**Activity**
Repeat the records below verbatim.

"""

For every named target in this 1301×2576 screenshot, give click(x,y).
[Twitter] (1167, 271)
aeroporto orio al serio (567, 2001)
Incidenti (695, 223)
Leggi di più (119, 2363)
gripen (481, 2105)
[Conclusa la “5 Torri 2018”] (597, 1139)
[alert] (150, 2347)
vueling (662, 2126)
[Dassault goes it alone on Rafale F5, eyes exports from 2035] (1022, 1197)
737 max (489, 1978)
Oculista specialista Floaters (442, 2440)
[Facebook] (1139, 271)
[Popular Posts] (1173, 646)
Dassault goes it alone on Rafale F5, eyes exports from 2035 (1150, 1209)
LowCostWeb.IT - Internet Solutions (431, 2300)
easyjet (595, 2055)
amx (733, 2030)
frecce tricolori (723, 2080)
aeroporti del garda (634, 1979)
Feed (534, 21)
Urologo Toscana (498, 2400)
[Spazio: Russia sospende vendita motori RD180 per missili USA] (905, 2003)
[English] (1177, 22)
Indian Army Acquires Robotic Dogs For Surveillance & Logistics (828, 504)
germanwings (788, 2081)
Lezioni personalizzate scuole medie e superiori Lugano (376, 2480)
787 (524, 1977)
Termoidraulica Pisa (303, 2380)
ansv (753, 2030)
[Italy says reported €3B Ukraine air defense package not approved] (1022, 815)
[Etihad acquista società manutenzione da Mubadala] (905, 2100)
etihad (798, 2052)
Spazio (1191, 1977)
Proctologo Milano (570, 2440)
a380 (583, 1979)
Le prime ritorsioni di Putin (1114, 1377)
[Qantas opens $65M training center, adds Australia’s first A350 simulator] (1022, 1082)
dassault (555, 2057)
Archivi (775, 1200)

"""

**Your response**
For every named target in this 1301×2576 screenshot, give click(x,y).
[Twitter] (1167, 271)
aeroporto orio al serio (567, 2001)
Incidenti (695, 223)
Leggi di più (119, 2363)
gripen (481, 2105)
[Conclusa la “5 Torri 2018”] (597, 1139)
[alert] (150, 2347)
vueling (662, 2126)
[Dassault goes it alone on Rafale F5, eyes exports from 2035] (1022, 1197)
737 max (489, 1978)
Oculista specialista Floaters (442, 2440)
[Facebook] (1139, 271)
[Popular Posts] (1173, 646)
Dassault goes it alone on Rafale F5, eyes exports from 2035 (1150, 1209)
LowCostWeb.IT - Internet Solutions (431, 2300)
easyjet (595, 2055)
amx (733, 2030)
frecce tricolori (723, 2080)
aeroporti del garda (634, 1979)
Feed (534, 21)
Urologo Toscana (498, 2400)
[Spazio: Russia sospende vendita motori RD180 per missili USA] (905, 2003)
[English] (1177, 22)
Indian Army Acquires Robotic Dogs For Surveillance & Logistics (828, 504)
germanwings (788, 2081)
Lezioni personalizzate scuole medie e superiori Lugano (376, 2480)
787 (524, 1977)
Termoidraulica Pisa (303, 2380)
ansv (753, 2030)
[Italy says reported €3B Ukraine air defense package not approved] (1022, 815)
[Etihad acquista società manutenzione da Mubadala] (905, 2100)
etihad (798, 2052)
Spazio (1191, 1977)
Proctologo Milano (570, 2440)
a380 (583, 1979)
Le prime ritorsioni di Putin (1114, 1377)
[Qantas opens $65M training center, adds Australia’s first A350 simulator] (1022, 1082)
dassault (555, 2057)
Archivi (775, 1200)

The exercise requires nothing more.